24 meses antes

A vida de Asahi mudou de forma quase drástica. Um dia ele estava cuidando de suas plantas e no instante seguinte uma fada estava em sua estufa.

Sim, uma fada.

Nada daquilo foi um sonho.

Claro que, Asahi também não contou a ninguém.

O ser – que até então era apenas uma lenda para Asahi – se chamava Nishinoya Yuu. Ele vivia em sua casa, sumia de tempos em tempos, mas voltava cheio de novidades. Obviamente Asahi levou um tempo para se acostumar com isso, mas ele sempre acreditou que fosse um tanto estranho. Agora ele falava com fadas, tudo bem, não é? Provavelmente.

Com o passar dos meses ele aprendeu muitas coisas. Fadas são reais, vampiros e lobisomens não. Isso é bom, cá entre nós. Gnomos e duendes também não. Mas é possível encontrar seres que são chamados de elfos, Noya explicou isso a ele. Yuu também retirou a ideia de que fadas eram como nos filmes infantis. Eram seres de manifestação pura da natureza, criados a partir da necessidade da Terra por manutenção. Era uma sociedade dividida categoricamente por funções, sendo a de Nishinoya, a flora.

Asahi agora se considerava um cara sortudo. Depois de aceitar que nada daquilo era um delírio de sua mente, ele entendeu que ver um ser como aquele – que estava atualmente sentado à sua frente se deliciando de um picolé – era um privilégio que humano algum tinha.

— Você sabe, Asahi-san. Nós não podemos falar com humanos, no geral sua espécie não sabe lidar bem com diferenças — comentou.

— E ainda sim você se mostrou para mim… — Yuu assentiu ainda fitando a suculenta no vaso roxo que estava sendo adubada — Você pode se encrencar por isso?

— Talvez! Na verdade, é quase uma certeza, mas não estou tão preocupado! — confessou — Afinal foi você quem me chamou.

— Que eu me lembre, você simplesmente apareceu na minha casa. E ainda me chamou pelo nome, como se me conhecesse! Tem ideia do susto que eu levei?
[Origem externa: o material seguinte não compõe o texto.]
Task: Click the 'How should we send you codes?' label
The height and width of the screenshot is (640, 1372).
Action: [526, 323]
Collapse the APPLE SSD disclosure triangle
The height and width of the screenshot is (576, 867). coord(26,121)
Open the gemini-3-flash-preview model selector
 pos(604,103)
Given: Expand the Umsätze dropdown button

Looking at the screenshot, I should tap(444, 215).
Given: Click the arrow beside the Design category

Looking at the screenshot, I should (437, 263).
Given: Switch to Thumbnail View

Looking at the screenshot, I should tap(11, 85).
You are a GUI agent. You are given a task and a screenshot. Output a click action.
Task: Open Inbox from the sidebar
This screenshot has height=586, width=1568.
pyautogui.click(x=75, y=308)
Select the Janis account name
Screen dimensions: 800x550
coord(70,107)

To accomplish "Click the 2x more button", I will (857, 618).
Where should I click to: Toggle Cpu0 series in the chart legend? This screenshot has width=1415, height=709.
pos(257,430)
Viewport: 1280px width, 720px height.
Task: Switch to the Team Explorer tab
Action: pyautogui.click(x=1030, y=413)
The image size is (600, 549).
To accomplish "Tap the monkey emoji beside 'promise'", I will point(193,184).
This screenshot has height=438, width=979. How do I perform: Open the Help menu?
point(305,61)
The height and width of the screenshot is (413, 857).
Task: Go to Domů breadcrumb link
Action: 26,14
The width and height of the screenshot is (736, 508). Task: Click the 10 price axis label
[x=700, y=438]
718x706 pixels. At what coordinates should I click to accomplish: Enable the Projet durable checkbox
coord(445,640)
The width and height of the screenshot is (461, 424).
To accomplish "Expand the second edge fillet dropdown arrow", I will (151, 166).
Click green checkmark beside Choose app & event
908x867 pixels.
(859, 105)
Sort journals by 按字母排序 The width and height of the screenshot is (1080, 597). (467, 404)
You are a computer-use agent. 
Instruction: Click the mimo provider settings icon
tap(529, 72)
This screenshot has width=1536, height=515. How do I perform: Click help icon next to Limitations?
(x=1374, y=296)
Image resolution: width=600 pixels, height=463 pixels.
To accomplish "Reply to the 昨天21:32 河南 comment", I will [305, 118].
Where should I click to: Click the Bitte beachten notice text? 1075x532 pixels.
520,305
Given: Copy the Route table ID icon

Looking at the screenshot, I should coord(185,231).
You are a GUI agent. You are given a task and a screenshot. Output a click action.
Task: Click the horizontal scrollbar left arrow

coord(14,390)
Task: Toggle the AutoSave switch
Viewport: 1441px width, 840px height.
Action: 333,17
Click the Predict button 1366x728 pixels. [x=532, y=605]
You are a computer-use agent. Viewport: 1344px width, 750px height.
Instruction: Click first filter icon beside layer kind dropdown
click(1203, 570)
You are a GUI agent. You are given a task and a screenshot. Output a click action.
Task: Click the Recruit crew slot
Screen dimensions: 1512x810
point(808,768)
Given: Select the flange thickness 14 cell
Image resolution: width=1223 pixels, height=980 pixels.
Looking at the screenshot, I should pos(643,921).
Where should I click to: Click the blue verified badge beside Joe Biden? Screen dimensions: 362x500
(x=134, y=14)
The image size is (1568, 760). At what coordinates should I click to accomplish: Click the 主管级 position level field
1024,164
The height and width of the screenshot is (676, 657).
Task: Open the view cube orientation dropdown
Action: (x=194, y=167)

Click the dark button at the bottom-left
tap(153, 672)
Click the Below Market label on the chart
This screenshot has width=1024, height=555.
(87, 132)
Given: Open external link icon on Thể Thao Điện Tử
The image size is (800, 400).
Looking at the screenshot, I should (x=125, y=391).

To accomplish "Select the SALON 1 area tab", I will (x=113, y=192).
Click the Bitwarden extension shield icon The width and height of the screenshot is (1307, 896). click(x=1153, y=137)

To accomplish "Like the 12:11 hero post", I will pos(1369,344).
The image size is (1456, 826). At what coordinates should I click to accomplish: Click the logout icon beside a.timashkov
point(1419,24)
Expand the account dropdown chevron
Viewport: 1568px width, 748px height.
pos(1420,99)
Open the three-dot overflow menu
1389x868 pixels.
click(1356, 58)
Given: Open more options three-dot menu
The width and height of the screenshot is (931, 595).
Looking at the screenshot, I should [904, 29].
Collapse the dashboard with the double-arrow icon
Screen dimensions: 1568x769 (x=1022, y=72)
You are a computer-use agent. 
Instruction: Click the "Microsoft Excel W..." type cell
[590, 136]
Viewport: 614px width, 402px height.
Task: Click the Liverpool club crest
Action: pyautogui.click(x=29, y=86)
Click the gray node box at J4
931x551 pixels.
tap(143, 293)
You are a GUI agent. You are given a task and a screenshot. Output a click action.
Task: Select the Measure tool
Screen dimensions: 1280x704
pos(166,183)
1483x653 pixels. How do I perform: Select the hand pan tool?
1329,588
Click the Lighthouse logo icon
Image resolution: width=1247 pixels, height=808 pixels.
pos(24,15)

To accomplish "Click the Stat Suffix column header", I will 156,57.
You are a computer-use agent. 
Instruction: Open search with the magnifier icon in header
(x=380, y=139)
— E você achava comum conversar com uma borboleta? — riu — Seu amor pela natureza me chamou, Asahi-san. Além do mais, eu te conhecia, te observei por muito tempo. Era você que estava por fora das coisas.

— Asahi-san?

— Sim, Nishinoya? — respondeu ainda focado no esboço de uma nova peça que criara.

— Vou embora durante a noite. Tenho um trabalho a fazer um pouco mais longe dessa vez.

Asahi suspirou. Ele estava habituado à presença do outro. A fada tinha uma energia contagiante que tomava um espaço cada vez maior em sua vida.

— Você vai voltar?

— Eu sempre volto para você, achei que já soubesse! — apontou — Vou lhe trazer uma muda de samambaia, o que acha??

— Eu adoraria! — sorriu, feliz — Para onde vai dessa vez?

— Brasil! Já deve ter ouvido falar da Floresta Amazônica, certo? — vendo o outro acenar em concordância, continuou — Ela vem sofrendo há anos com o severo desmatamento e queimadas. Preciso ir até lá para ver o quão grande é o estrago… — suspirou — os seres humanos são tão destruidores!

— O que seria do mundo sem as fadas, Nishinoya? — Asahi questionou finalmente o olhando.

— Vocês já teriam morrido!! Mas nem mesmo a Terra pode se regenerar ao ritmo acelerado que vem sendo agredida. Isso é preocupante, sabia?

— Sim, eu sei. — murmurou — Diga algo que os humanos fazem que não seja estragarem tudo que tocam? — falou de forma retórica.

— Vocês… tem essa coisa...

— Hm? — indagou curioso.

Yuu abriu e fechou as asas e, era algo que Asahi nunca se cansava de olhar. Elas eram deslumbrantes. Com os feixes de sol lhe tocando a pele alva, desnuda da cintura para cima, davam um toque mágico a Noya, embora ele desdenhava deste termo. Yuu dizia que não era mágico, era natural.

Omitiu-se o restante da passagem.